Initially, the feed was populated with posts from friends. But over time, public content — mostly short-form videos from publishers and creators — started winning out.
For many people, a feed that surfaced the best Facebook content without necessarily being limited to friends was more engaging.
You might remember a point several years back when your Facebook feed turned into a series of short viral videos. And it was really hard to stop watching them!
But in 2018 Facebook made a big change. They decided to pivot to friends and conversations, at the expense of viral videos and the like.
The biggest losers were the creators and publishers who had invested in short-format videos. Facebook executives justified the move by calling video a “passive experience”.
At the time I thought this was smart. In hindsight, it seems like a really bad decision (it’s always easy to be smart after the fact!).
After all, chat had already been parceled out to separate apps (WhatsApp, Messenger). This was a great chance to repurpose the core blue app to surface the most engaging content available.
As of early 2018, TikTok’s MAU was just 55 million users. The MAU of Facebook users whose news feed had organically turned into “TikTok-lite” was much, much larger.

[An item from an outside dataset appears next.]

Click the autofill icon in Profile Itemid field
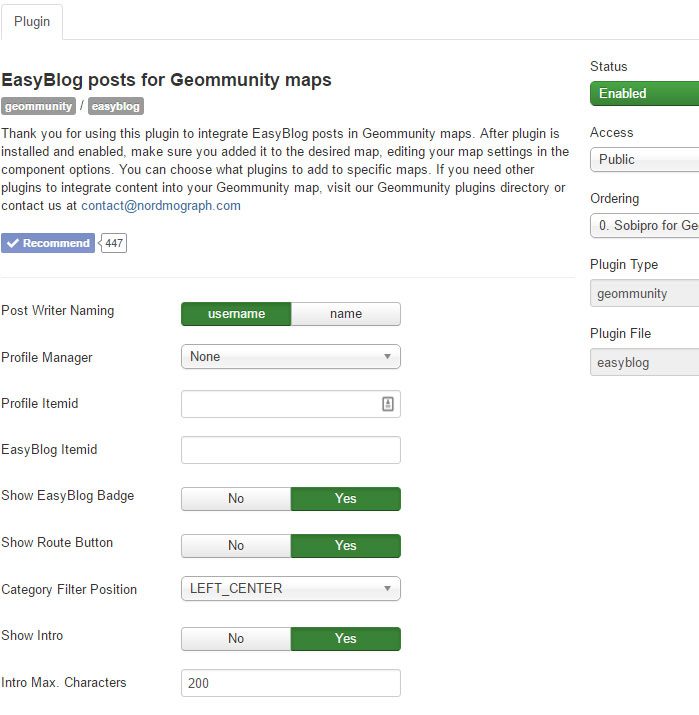This screenshot has width=699, height=715. coord(388,404)
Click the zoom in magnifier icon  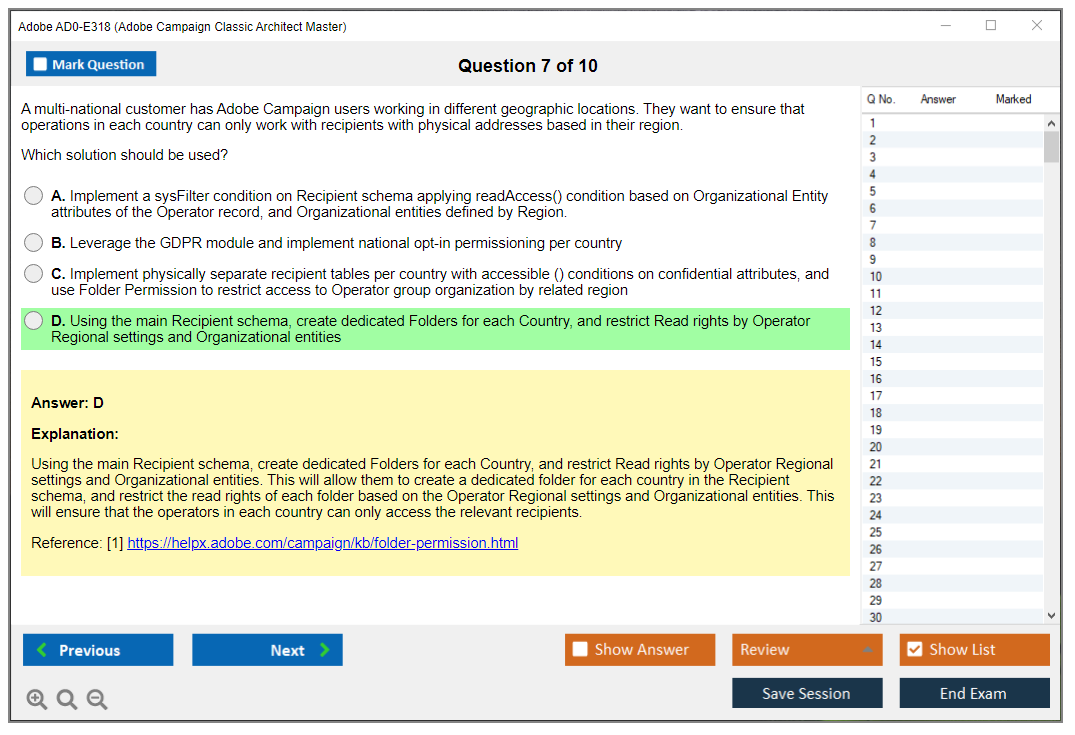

However, the Facebook team did not embrace what users enjoyed. They refocused the feed on friend-generated content. Something that had been core to their success to date.

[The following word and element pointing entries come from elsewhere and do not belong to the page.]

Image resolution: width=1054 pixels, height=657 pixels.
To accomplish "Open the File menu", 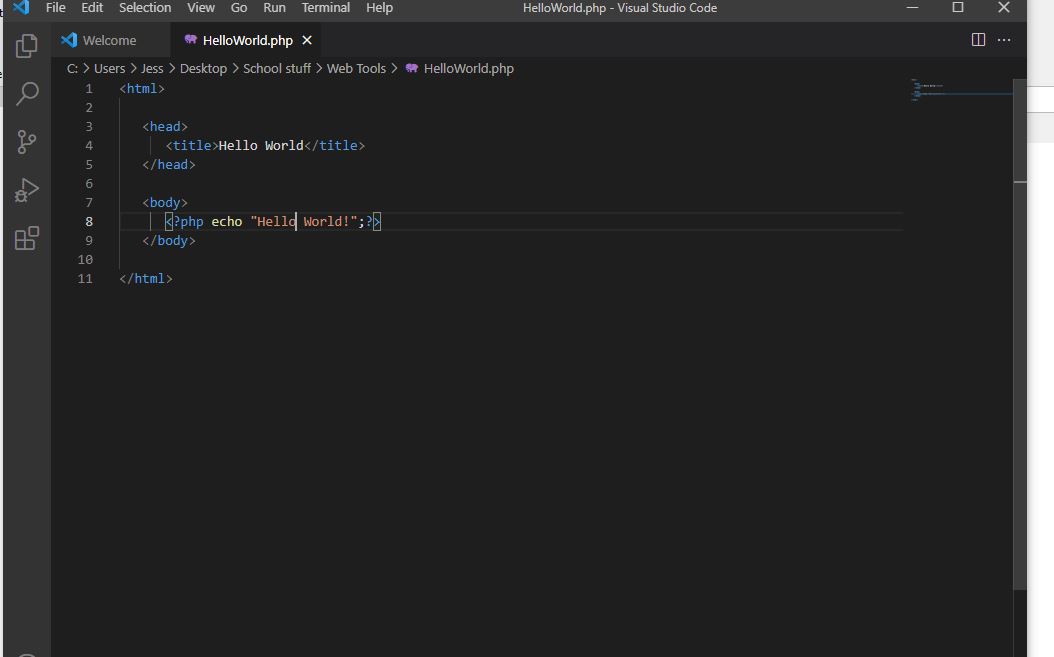I will [x=56, y=8].
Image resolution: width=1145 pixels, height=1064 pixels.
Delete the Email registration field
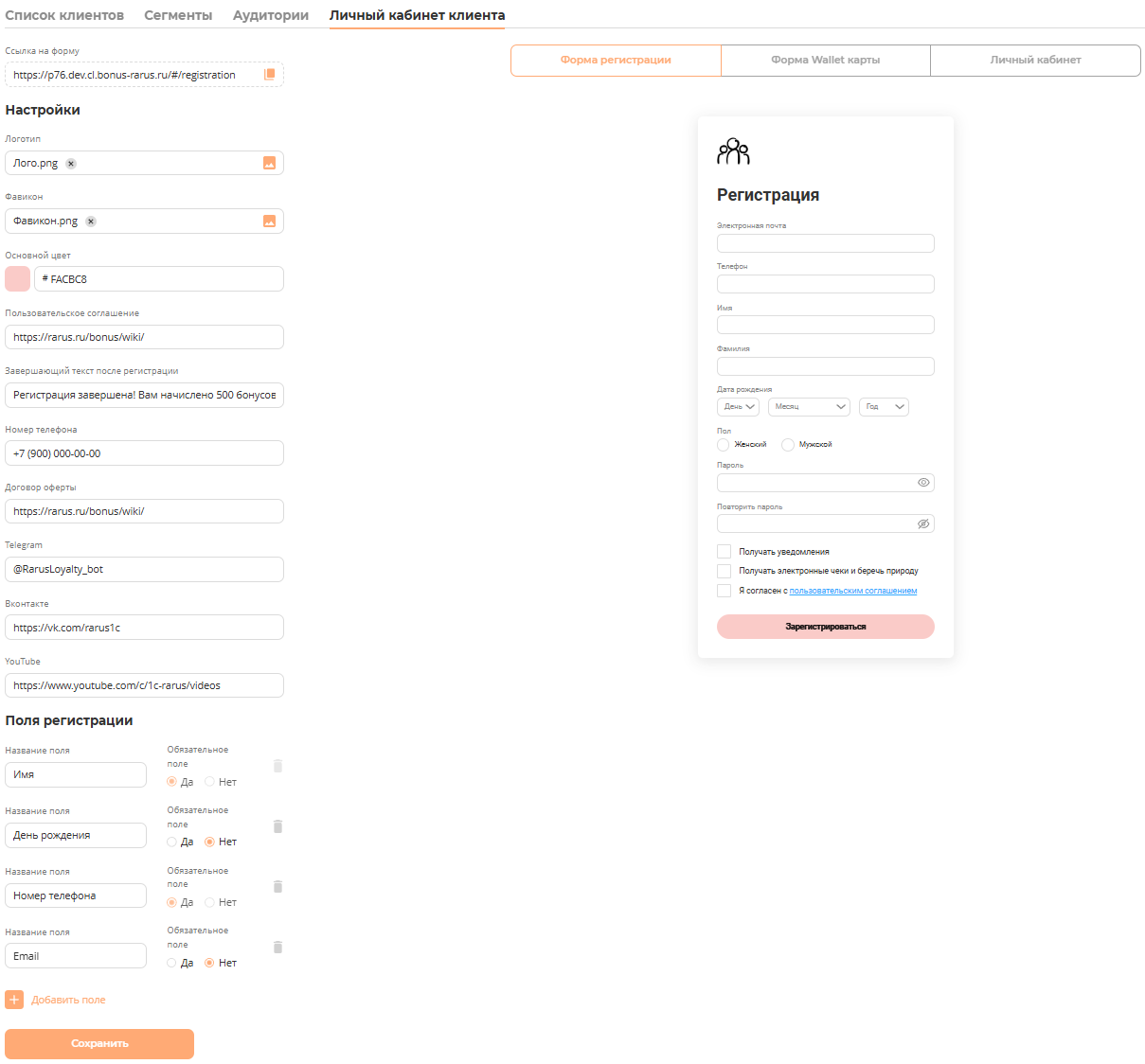tap(277, 948)
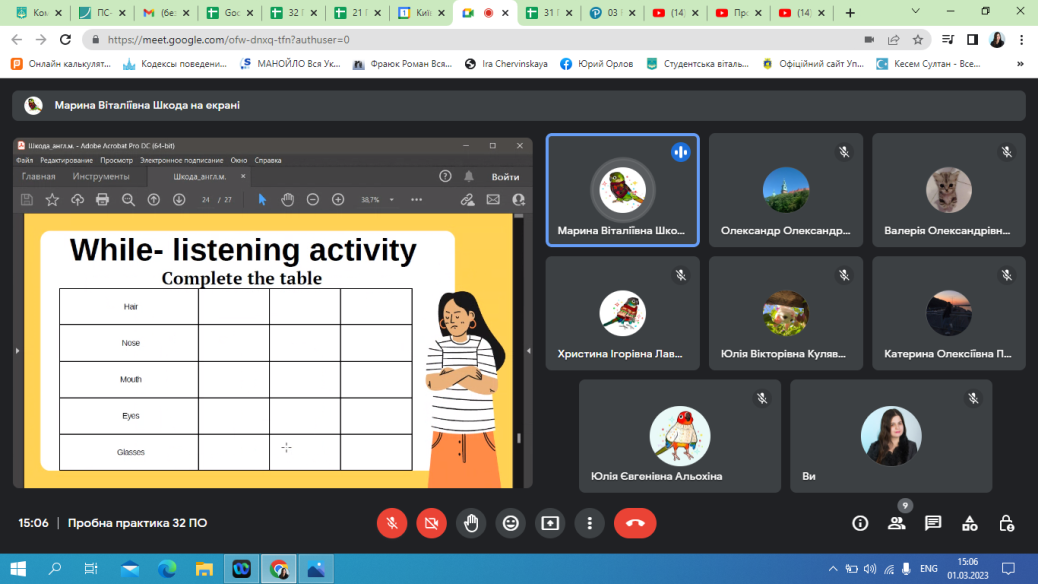Show hidden system tray icons
This screenshot has width=1038, height=584.
(x=834, y=569)
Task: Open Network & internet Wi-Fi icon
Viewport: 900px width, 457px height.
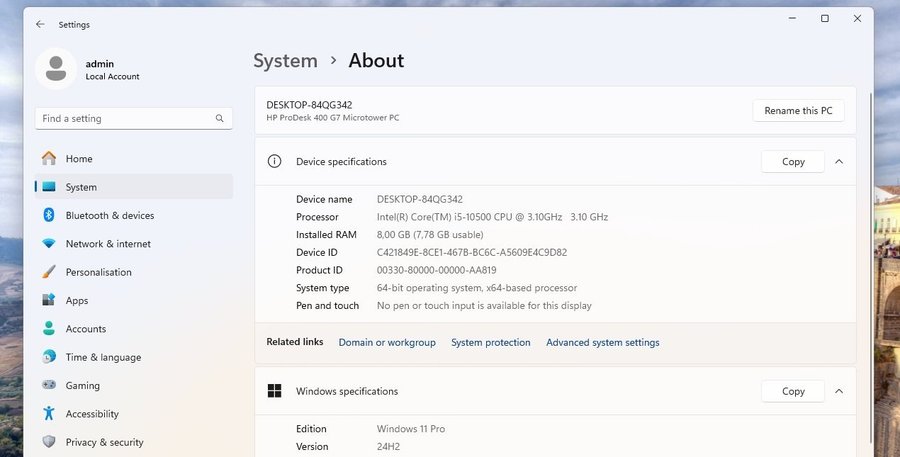Action: pyautogui.click(x=48, y=244)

In the short term, this decision caused a significant drop in time spent and revenue. More importantly, they ceded a new market that TikTok has happily conquered.
A few years later, TikTok would reach 1 billion active users.
TikTok’s growth largely piggybacked off of Facebook. TikTok became one of the biggest advertisers on Facebook. Not surprisingly, their ads with engaging content worked well.
Once the Facebook team realized that they were losing users and time spent to TikTok, they decided to catch up.
This time they leaned hard into turning Instagram and then other products into TikTok. However, this flopped and they had to walk back some of the changes.
The trick that worked previously with Stories and Snapchat didn’t work its magic this time.
The social graph is not important to TikTok’s algorithmic feed. Rather the opposite, in fact, TikTok ignores the social graph entirely to provide the highest-quality content.